EXERCISE OBJECTIVE => Reproduce all of the following material verbatim, changing nothing in any line.
--------------------------------------------------
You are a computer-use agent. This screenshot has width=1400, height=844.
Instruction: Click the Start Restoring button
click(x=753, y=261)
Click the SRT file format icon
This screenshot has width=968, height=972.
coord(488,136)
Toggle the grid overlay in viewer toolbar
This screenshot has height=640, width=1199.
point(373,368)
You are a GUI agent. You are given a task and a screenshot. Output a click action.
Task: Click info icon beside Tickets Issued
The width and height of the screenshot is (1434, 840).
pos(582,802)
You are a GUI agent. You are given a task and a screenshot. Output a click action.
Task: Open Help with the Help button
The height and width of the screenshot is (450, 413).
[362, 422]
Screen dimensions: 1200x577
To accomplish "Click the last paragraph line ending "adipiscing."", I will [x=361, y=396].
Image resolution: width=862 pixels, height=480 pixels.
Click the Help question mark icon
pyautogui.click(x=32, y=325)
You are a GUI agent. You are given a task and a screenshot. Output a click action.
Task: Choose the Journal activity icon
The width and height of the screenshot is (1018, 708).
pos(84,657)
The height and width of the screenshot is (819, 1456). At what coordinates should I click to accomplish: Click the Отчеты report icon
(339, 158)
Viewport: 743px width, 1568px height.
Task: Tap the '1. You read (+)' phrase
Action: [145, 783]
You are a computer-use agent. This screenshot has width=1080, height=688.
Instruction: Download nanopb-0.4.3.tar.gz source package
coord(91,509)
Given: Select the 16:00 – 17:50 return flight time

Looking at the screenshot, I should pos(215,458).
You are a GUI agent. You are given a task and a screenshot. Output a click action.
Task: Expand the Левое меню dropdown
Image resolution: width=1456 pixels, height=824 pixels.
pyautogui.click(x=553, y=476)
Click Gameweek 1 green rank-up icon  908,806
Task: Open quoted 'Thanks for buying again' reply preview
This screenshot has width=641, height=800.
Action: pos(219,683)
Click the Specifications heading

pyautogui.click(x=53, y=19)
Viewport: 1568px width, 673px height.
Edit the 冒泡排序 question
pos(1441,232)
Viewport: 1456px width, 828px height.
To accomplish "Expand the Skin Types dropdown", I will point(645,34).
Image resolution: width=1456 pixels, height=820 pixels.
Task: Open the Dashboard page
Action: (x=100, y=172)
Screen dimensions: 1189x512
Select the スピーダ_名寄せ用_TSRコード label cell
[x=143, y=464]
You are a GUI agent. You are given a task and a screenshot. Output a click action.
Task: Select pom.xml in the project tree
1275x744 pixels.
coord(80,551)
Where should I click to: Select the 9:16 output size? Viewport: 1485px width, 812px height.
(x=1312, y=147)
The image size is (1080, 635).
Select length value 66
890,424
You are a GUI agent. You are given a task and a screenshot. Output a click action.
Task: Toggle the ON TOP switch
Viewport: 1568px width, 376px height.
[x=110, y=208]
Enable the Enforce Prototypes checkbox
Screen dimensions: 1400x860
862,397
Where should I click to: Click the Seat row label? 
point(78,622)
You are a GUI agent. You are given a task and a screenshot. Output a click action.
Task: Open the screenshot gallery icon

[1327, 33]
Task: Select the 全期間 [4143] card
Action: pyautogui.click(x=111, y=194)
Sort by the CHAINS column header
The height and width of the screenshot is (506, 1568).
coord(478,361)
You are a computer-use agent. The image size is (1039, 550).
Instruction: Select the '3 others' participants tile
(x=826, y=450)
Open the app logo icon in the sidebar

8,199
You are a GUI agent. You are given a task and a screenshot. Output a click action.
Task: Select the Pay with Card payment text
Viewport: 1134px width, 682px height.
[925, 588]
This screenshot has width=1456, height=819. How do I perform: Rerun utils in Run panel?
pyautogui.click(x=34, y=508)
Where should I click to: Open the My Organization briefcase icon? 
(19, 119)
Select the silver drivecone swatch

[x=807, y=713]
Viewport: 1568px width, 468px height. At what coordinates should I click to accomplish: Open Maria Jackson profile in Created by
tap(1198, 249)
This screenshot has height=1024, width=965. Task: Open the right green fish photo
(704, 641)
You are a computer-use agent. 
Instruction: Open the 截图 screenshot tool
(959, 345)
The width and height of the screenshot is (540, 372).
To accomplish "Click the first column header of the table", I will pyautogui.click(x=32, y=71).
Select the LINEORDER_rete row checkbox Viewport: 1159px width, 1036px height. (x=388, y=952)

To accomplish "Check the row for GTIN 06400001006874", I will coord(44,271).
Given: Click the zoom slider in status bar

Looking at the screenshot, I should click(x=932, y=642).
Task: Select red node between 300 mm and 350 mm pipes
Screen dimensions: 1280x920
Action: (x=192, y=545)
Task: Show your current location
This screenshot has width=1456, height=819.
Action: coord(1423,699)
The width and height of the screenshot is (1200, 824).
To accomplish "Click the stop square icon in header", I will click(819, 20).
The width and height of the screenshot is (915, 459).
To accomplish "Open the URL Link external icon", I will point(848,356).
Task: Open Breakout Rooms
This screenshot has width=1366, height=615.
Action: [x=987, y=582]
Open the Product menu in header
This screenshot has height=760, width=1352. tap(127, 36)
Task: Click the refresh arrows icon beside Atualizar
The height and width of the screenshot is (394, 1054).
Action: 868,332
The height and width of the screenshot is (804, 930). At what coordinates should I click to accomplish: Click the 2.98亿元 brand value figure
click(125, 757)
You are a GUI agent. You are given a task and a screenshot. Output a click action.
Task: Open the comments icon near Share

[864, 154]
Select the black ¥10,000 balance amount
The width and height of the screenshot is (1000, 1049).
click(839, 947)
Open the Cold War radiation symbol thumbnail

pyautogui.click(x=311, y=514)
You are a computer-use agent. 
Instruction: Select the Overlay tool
--------------------------------------------------
OUTPUT OF THE TASK =>
You are a computer-use agent. This screenshot has width=1400, height=844.
Instruction: Click the Start Restoring button
click(x=753, y=261)
Click the SRT file format icon
This screenshot has width=968, height=972.
coord(488,136)
Toggle the grid overlay in viewer toolbar
This screenshot has height=640, width=1199.
point(373,368)
You are a GUI agent. You are given a task and a screenshot. Output a click action.
Task: Click info icon beside Tickets Issued
The width and height of the screenshot is (1434, 840).
pos(582,802)
You are a GUI agent. You are given a task and a screenshot. Output a click action.
Task: Open Help with the Help button
The height and width of the screenshot is (450, 413).
[362, 422]
Screen dimensions: 1200x577
To accomplish "Click the last paragraph line ending "adipiscing."", I will [x=361, y=396].
Image resolution: width=862 pixels, height=480 pixels.
Click the Help question mark icon
pyautogui.click(x=32, y=325)
You are a GUI agent. You are given a task and a screenshot. Output a click action.
Task: Choose the Journal activity icon
The width and height of the screenshot is (1018, 708).
pos(84,657)
The height and width of the screenshot is (819, 1456). At what coordinates should I click to accomplish: Click the Отчеты report icon
(339, 158)
Viewport: 743px width, 1568px height.
Task: Tap the '1. You read (+)' phrase
Action: [145, 783]
You are a computer-use agent. This screenshot has width=1080, height=688.
Instruction: Download nanopb-0.4.3.tar.gz source package
coord(91,509)
Given: Select the 16:00 – 17:50 return flight time

Looking at the screenshot, I should pos(215,458).
You are a GUI agent. You are given a task and a screenshot. Output a click action.
Task: Expand the Левое меню dropdown
Image resolution: width=1456 pixels, height=824 pixels.
pyautogui.click(x=553, y=476)
Click Gameweek 1 green rank-up icon  908,806
Task: Open quoted 'Thanks for buying again' reply preview
This screenshot has width=641, height=800.
Action: pos(219,683)
Click the Specifications heading

pyautogui.click(x=53, y=19)
Viewport: 1568px width, 673px height.
Edit the 冒泡排序 question
pos(1441,232)
Viewport: 1456px width, 828px height.
To accomplish "Expand the Skin Types dropdown", I will point(645,34).
Image resolution: width=1456 pixels, height=820 pixels.
Task: Open the Dashboard page
Action: (x=100, y=172)
Screen dimensions: 1189x512
Select the スピーダ_名寄せ用_TSRコード label cell
[x=143, y=464]
You are a GUI agent. You are given a task and a screenshot. Output a click action.
Task: Select pom.xml in the project tree
1275x744 pixels.
coord(80,551)
Where should I click to: Select the 9:16 output size? Viewport: 1485px width, 812px height.
(x=1312, y=147)
The image size is (1080, 635).
Select length value 66
890,424
You are a GUI agent. You are given a task and a screenshot. Output a click action.
Task: Toggle the ON TOP switch
Viewport: 1568px width, 376px height.
[x=110, y=208]
Enable the Enforce Prototypes checkbox
Screen dimensions: 1400x860
862,397
Where should I click to: Click the Seat row label? 
point(78,622)
You are a GUI agent. You are given a task and a screenshot. Output a click action.
Task: Open the screenshot gallery icon

[1327, 33]
Task: Select the 全期間 [4143] card
Action: pyautogui.click(x=111, y=194)
Sort by the CHAINS column header
The height and width of the screenshot is (506, 1568).
coord(478,361)
You are a computer-use agent. The image size is (1039, 550).
Instruction: Select the '3 others' participants tile
(x=826, y=450)
Open the app logo icon in the sidebar

8,199
You are a GUI agent. You are given a task and a screenshot. Output a click action.
Task: Select the Pay with Card payment text
Viewport: 1134px width, 682px height.
[925, 588]
This screenshot has width=1456, height=819. How do I perform: Rerun utils in Run panel?
pyautogui.click(x=34, y=508)
Where should I click to: Open the My Organization briefcase icon? 
(19, 119)
Select the silver drivecone swatch

[x=807, y=713]
Viewport: 1568px width, 468px height. At what coordinates should I click to accomplish: Open Maria Jackson profile in Created by
tap(1198, 249)
This screenshot has height=1024, width=965. Task: Open the right green fish photo
(704, 641)
You are a computer-use agent. 
Instruction: Open the 截图 screenshot tool
(959, 345)
The width and height of the screenshot is (540, 372).
To accomplish "Click the first column header of the table", I will pyautogui.click(x=32, y=71).
Select the LINEORDER_rete row checkbox Viewport: 1159px width, 1036px height. (x=388, y=952)

To accomplish "Check the row for GTIN 06400001006874", I will coord(44,271).
Given: Click the zoom slider in status bar

Looking at the screenshot, I should click(x=932, y=642).
Task: Select red node between 300 mm and 350 mm pipes
Screen dimensions: 1280x920
Action: (x=192, y=545)
Task: Show your current location
This screenshot has width=1456, height=819.
Action: coord(1423,699)
The width and height of the screenshot is (1200, 824).
To accomplish "Click the stop square icon in header", I will click(819, 20).
The width and height of the screenshot is (915, 459).
To accomplish "Open the URL Link external icon", I will point(848,356).
Task: Open Breakout Rooms
This screenshot has width=1366, height=615.
Action: [x=987, y=582]
Open the Product menu in header
This screenshot has height=760, width=1352. tap(127, 36)
Task: Click the refresh arrows icon beside Atualizar
The height and width of the screenshot is (394, 1054).
Action: 868,332
The height and width of the screenshot is (804, 930). At what coordinates should I click to accomplish: Click the 2.98亿元 brand value figure
click(125, 757)
You are a GUI agent. You are given a task and a screenshot. Output a click action.
Task: Open the comments icon near Share

[864, 154]
Select the black ¥10,000 balance amount
The width and height of the screenshot is (1000, 1049).
click(839, 947)
Open the Cold War radiation symbol thumbnail

pyautogui.click(x=311, y=514)
You are a computer-use agent. 
Instruction: Select the Overlay tool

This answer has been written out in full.